В свои сорок семь лет Элизабет была по-прежнему ослепительна, самой красивой в семье, но она стала еще более нервной, чем в юности, оставалась хрупкой и во многих отношениях незрелой. „Она удивительно несчастная женщина”, – подумала Эмма. Вообще, была ли Элизабет когда-нибудь по-настоящему счастлива? И сколько же у нее перебывало мужчин после развода с Тони Баркстоуном? Эмма уже начинала сбиваться со счета. Среди них были Майкл Виллерс, а потом – Дерек Ланд, от которого Элизабет родила двойню, Аманду и Франческу. После их рождения она потеряла вкус к англичанам. Польского князя с труднопроизносимой фамилией скоро сменил итальянский граф, бывший на добрых пятнадцать лет ее моложе. „Это тот еще граф, – неприязненно подумала Эмма, – гораздо больше он смахивает на жиголо”.
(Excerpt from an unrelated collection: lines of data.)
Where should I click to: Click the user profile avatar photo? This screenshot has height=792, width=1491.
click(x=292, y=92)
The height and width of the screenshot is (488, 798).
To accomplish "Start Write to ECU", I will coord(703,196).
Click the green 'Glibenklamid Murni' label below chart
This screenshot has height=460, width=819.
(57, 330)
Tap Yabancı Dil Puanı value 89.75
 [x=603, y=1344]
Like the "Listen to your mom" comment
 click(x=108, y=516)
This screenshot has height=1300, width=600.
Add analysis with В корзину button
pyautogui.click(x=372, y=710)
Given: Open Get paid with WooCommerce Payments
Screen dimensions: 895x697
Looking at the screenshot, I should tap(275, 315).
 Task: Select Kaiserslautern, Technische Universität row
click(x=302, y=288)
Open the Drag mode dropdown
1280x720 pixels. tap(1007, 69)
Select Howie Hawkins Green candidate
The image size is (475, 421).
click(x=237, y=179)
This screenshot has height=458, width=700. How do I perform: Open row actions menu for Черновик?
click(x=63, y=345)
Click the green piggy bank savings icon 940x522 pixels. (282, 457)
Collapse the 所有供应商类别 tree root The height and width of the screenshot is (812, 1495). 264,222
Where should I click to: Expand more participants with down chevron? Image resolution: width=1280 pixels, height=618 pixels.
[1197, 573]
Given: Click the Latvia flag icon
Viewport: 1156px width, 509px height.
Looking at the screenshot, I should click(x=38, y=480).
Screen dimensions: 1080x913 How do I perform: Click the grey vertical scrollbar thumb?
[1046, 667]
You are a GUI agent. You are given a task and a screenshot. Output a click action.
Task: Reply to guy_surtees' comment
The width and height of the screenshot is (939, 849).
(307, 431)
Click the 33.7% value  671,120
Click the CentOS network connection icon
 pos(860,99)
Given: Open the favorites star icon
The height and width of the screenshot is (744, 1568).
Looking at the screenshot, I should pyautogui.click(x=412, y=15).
Эмма заметила, что этот граф подчеркнуто внимателен к Эдвине, которая, в свою очередь, с участием играла роль вдовствующей графини Дунвейл, разговаривая со всеми снисходительно и с вызывающим тошноту видом глубокого превосходства. Насколько же ясна была для нее Эдвина. После сегодняшнего вечера, узнав, наконец, кто ее настоящий отец, она почувствует, что у нее теперь есть все основания задирать свой сопливый нос перед всем миром.

„Ну, будет, слишком много чести для этих четверых, – подумала Эмма. – Мало радости и покоя дарят они мне в мои годы. Но, правда, они подарили мне внуков, и за это я им искренне благодарна”. Эмма отложила вилку и откинулась на спинку стула, добродушно улыбаясь. Но ее глаза по-прежнему смотрели настороженно, и если бы кто-нибудь заглянул в них, то он заметил бы коварный блеск, притаившийся в их бездонной глубине. Она повернула голову и взглянула на Блэки, с важным видом сидевшего на хозяйском месте. Его волосы, по-прежнему густые и кудрявые, стали снежно-белыми, его лицо все еще излучало несокрушимое здоровье, а черные глаза оставались такими же живыми, как и шестьдесят лет назад. Фигура Блэки стала величественной, но не грузной, его ум был по-прежнему острым, и он с достоинством нес груз своих немалых лет. Он пережил Уинстона и Фрэнка, умерших друг за другом с интервалом в один год, в начале 60-х, и Дэвида Каллински, скончавшегося летом 67-го. „Нас осталось только двое, – подумала Эмма, – а Блэки еще поживает. Он старый боевой конь, как, впрочем, и я сама”.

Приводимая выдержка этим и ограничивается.